**TASK ITEM:** Among the lines below, keep only those from the one containing "This screenshot has width=683, height=300." through the one containing "Task: Expand the 'an allen Wochen' dropdown", and reproduce them exactly.

Dataset entries:
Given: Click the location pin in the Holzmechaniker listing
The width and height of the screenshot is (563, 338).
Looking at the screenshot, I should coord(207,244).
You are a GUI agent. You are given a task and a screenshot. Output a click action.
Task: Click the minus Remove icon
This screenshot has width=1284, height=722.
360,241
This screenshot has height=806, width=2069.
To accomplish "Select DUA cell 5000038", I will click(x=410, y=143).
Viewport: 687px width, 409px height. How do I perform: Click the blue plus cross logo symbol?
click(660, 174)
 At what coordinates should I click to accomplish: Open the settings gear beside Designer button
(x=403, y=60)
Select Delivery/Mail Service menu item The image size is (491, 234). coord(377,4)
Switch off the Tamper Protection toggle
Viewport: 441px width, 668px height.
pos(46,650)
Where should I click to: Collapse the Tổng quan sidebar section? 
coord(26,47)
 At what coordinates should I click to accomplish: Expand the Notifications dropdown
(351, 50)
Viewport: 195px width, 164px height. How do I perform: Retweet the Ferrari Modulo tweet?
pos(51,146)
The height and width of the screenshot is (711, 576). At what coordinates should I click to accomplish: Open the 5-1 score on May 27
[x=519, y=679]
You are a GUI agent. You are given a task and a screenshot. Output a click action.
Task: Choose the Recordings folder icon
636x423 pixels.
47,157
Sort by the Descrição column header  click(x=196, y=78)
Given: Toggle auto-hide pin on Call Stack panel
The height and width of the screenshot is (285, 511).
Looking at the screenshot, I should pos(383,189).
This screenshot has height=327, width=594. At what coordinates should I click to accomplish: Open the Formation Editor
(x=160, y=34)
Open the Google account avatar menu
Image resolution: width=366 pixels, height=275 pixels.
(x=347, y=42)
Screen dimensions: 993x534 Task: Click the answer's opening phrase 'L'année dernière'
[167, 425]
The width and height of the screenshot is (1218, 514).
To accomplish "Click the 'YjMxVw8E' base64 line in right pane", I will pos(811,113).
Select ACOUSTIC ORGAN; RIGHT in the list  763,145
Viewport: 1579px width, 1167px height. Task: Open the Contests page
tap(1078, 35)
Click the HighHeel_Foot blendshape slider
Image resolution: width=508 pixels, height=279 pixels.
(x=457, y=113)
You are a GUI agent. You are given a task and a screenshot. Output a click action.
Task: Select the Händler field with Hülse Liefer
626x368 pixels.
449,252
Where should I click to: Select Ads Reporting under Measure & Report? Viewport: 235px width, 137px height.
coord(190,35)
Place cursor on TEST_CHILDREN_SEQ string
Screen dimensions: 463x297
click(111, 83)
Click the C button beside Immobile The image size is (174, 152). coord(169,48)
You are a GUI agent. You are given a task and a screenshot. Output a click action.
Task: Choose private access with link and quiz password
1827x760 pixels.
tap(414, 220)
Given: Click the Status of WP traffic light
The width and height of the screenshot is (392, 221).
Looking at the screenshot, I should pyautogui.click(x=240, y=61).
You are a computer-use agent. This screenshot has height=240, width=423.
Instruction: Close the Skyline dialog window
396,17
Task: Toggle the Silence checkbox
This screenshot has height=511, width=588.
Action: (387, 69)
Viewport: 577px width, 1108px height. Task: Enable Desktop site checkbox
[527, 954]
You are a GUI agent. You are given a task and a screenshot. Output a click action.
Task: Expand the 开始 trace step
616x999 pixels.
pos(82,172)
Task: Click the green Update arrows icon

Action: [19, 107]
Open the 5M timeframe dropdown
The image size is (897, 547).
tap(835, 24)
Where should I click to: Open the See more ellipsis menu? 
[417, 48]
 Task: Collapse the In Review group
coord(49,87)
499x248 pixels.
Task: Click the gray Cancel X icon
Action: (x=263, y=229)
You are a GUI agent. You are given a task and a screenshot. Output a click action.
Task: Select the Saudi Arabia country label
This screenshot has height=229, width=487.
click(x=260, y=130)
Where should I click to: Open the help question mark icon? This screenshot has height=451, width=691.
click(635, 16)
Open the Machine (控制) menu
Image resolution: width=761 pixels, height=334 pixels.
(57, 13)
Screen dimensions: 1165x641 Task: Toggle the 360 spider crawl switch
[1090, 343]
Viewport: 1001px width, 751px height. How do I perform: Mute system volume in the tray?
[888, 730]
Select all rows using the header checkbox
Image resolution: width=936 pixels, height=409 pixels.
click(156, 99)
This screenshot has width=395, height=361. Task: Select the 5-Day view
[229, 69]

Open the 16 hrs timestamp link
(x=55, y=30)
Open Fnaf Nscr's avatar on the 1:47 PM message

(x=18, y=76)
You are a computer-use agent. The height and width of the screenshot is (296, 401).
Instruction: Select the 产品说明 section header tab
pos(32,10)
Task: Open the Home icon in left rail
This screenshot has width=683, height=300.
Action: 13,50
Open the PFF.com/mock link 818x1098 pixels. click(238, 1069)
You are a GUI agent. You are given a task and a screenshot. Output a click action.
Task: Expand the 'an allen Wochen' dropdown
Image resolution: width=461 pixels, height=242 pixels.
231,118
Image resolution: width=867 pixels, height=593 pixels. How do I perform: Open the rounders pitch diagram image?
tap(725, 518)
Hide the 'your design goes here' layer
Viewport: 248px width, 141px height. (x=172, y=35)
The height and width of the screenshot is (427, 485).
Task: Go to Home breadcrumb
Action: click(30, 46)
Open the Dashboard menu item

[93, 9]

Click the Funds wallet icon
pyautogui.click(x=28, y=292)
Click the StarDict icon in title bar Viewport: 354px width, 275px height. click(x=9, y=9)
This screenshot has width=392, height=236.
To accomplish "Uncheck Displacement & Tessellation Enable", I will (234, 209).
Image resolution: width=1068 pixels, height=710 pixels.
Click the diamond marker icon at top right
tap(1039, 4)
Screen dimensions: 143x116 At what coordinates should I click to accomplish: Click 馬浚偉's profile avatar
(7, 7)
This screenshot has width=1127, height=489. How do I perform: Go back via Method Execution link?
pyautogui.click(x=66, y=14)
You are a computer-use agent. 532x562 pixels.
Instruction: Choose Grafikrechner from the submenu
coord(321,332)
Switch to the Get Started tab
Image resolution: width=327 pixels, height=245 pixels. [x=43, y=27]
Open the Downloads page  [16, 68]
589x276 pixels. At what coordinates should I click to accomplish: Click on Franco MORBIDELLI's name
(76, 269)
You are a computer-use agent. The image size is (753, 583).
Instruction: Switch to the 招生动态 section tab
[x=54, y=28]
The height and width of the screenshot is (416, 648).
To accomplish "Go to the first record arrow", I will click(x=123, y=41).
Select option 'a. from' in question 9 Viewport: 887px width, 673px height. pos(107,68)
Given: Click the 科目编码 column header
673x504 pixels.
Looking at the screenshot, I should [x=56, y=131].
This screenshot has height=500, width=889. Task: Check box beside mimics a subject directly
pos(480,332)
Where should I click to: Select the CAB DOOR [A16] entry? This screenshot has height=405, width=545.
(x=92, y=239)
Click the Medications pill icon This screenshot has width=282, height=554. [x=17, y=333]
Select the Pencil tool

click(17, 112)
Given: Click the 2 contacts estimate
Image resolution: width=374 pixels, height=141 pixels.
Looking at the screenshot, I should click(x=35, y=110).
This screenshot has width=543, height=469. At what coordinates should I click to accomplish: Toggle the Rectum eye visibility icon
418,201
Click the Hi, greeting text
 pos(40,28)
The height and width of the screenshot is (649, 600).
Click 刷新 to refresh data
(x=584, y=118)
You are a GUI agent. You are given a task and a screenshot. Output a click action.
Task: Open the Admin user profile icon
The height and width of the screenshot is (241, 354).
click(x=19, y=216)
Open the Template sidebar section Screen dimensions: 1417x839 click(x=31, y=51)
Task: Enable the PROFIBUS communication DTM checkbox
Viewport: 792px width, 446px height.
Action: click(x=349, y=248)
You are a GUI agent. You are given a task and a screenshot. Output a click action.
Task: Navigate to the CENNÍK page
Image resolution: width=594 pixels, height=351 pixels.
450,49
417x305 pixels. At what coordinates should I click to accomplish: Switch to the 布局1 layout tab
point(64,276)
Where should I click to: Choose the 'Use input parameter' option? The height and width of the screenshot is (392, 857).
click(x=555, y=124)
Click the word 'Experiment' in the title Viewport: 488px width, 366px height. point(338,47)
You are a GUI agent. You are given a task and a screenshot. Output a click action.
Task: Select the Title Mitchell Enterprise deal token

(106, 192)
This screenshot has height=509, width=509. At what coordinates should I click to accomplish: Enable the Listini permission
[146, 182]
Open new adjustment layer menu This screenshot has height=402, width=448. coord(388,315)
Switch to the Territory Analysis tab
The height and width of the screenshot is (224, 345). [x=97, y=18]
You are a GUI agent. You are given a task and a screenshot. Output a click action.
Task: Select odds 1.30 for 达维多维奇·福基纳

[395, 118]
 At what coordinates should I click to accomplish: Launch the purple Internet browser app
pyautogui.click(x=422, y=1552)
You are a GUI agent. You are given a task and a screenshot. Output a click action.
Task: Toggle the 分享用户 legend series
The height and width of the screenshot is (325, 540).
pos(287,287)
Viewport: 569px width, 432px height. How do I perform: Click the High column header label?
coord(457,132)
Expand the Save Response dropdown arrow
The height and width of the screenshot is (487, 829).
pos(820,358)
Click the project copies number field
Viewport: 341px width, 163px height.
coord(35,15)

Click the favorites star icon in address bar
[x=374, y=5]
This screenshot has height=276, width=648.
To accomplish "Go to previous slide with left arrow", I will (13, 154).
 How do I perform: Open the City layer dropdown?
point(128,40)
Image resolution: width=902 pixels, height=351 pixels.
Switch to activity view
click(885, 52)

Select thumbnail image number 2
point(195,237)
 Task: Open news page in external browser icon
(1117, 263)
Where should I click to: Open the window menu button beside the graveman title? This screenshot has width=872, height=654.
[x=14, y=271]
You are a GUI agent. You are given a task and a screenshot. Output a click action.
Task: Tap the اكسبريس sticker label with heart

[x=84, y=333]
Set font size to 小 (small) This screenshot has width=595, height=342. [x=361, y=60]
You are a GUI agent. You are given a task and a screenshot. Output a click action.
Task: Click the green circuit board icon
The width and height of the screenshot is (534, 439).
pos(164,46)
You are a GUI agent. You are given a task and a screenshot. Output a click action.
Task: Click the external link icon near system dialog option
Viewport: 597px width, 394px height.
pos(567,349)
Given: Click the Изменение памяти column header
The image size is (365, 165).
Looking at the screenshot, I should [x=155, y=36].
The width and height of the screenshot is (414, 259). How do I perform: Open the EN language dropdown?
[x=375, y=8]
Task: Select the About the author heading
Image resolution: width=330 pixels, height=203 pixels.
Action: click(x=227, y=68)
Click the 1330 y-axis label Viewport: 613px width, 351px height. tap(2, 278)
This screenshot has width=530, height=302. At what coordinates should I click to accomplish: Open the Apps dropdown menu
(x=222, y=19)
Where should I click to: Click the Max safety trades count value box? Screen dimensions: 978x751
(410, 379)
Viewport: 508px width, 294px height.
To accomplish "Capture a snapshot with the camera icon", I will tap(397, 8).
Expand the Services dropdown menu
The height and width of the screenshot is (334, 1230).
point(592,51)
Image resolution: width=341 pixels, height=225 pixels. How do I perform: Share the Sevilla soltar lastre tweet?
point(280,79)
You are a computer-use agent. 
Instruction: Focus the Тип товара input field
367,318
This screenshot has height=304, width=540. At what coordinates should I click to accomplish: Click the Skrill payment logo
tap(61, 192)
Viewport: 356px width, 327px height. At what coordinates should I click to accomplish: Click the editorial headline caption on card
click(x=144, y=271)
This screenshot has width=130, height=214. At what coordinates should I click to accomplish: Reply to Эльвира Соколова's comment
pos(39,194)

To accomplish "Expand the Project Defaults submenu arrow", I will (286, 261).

**EXERCISE RESPONSE:**
This screenshot has width=683, height=300.
Action: 13,50
Open the PFF.com/mock link 818x1098 pixels. click(238, 1069)
You are a GUI agent. You are given a task and a screenshot. Output a click action.
Task: Expand the 'an allen Wochen' dropdown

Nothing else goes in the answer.